Potentially asymptomatic
GI upset
Malaise
Skeletal muscle paralysis
Severe cardiac dysrhythmias (cardiac arrest)
Lowers resting membrane potential
Decreases action potential duration
What are EKG presentations of hyperkalemia?
Peaked T-waves (can progress into sine waves if hyperkalemia is severe)
Treatment of hyperkalemia
Bicarbonate
Glucose
Insulin (10U and 25g of D50)
Calcium (stabilize cell membrane)
Increase RR
Albuterol
Dialysis
What do CRNAs do that can cause hyperkalemia in a patient?
Massive Transfusion Protocol and Blood Products
What are lab tests for renal function?
GFR (best measurement) 125-140 ml/min- great for trends but not for acute states.
Creatinine Clearance (best for acute state)
Serum Creatinine 0.6-1.2mg/dL - estimate of GFR
What is creatinine?
A substance produced by skeletal muscle and is a byproduct of creatine breakdown.
Creatinine production is constant and directly __________ to muscle mass.
proportional
A emaciated individual will probably have a lower creatinine level compared to a bodybuilder. But if you see that a cachectic person has a high creatinine level, it might be a sign that the kidneys are not working well.

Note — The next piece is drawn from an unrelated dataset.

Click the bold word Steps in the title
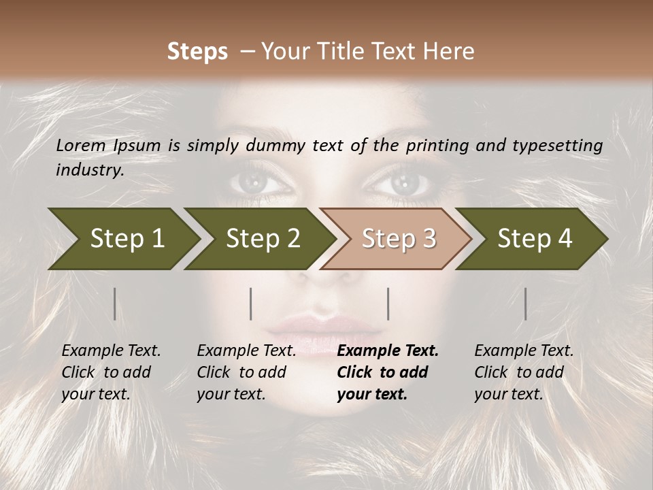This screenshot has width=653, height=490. tap(197, 52)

Creatinine undergoes renal _________ but not _________, making it a useful indicator of GFR.
Creatinine undergoes renal filtration but not reabsorption, making it a useful indicator of GFR.

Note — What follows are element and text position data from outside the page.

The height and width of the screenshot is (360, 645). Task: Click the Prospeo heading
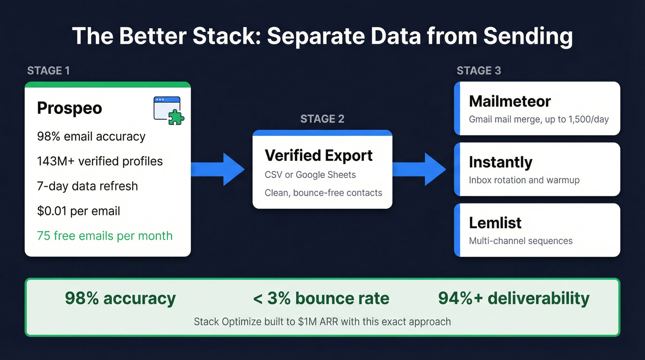point(70,108)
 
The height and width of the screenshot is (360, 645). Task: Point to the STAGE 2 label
point(322,119)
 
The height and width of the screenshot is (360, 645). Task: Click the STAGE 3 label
point(479,71)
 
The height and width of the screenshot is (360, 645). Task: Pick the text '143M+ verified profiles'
point(100,161)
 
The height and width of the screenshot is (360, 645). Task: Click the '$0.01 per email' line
point(78,211)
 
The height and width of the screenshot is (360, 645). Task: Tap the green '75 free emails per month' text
point(105,236)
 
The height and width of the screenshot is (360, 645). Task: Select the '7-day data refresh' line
point(87,186)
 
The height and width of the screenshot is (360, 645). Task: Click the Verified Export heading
point(318,155)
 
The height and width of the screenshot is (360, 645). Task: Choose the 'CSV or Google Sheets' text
point(310,175)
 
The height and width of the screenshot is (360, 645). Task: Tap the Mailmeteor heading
point(510,101)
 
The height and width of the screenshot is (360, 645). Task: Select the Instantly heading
point(500,162)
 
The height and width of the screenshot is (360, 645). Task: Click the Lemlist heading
point(495,223)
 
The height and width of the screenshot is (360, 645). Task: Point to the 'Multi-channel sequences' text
point(521,241)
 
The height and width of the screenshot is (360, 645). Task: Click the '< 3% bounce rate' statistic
point(321,299)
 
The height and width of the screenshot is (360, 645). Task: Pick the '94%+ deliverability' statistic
point(514,299)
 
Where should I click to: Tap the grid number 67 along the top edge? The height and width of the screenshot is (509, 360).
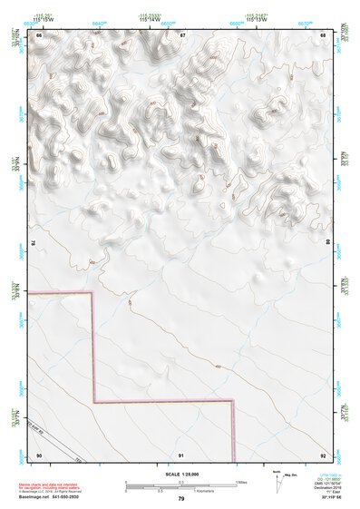click(x=182, y=34)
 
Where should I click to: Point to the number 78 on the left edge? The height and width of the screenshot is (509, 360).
click(x=34, y=243)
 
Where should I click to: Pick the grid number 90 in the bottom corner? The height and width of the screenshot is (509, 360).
click(x=39, y=455)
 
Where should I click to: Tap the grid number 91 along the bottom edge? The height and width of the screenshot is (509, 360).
click(x=181, y=455)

100% increase in creatinine indicates a ____% reduction in GFR.
50%
If creatinine goes from 1.2 to 2.4, GFR will decrease by 50%.
Large amounts of protein in the urine may suggest ________ injury.
Labs values and test.
Glomerular Injury
(High levels of protein can also mean UTI and not glomerular injury.)
> 750 mg/day of urine protein or 3+ on dipstick
What are normal BUN ranges?
8-20 mg/dL
BUN can be misleading. Diet and changes in intravascular volume can increase or decrease BUN.
What does specific gravity compare?
What are normal ranges of specific gravity?
Comparing 1 mL of urine to 1 mL of distilled water. Measures the ability of the kidney to concentrate or dilute urine.
1.001-1.035
What is BUN: Creatinine ratio?
10: 1
________ is the primary metabolite of protein metabolism in the liver.
Urea
Because urea undergoes filtration and reabsorption, BUN is a better indicator of ____________ symptoms than as a measure of GFR.
Uremic symptoms
What causes BUN of <8 mg/dL?
Overhydration, too much hydration, dilution.
Decrease Urea production (malnutrition, liver dz)
EtOH patients will forget to eat and get calories just from the booze.
What causes a BUN of 20-40 mg/dL?
Dehydration
Increase Protein Input (high protein, GIB, Hematoma breakdown)
Catabolism (Trauma, Sepsis)
Decrease GFR
What causes a BUN >50 mg/dL?
Decrease GFR
Which lab test is a good evaluation of fluid hydration status?
BUN: Creatinine Ratio
BUN can undergo filtration and reabsorption. Creatinine only undergoes filtration. Because of this reason, the ratio between these substances in the blood is helpful in evaluating hydration status.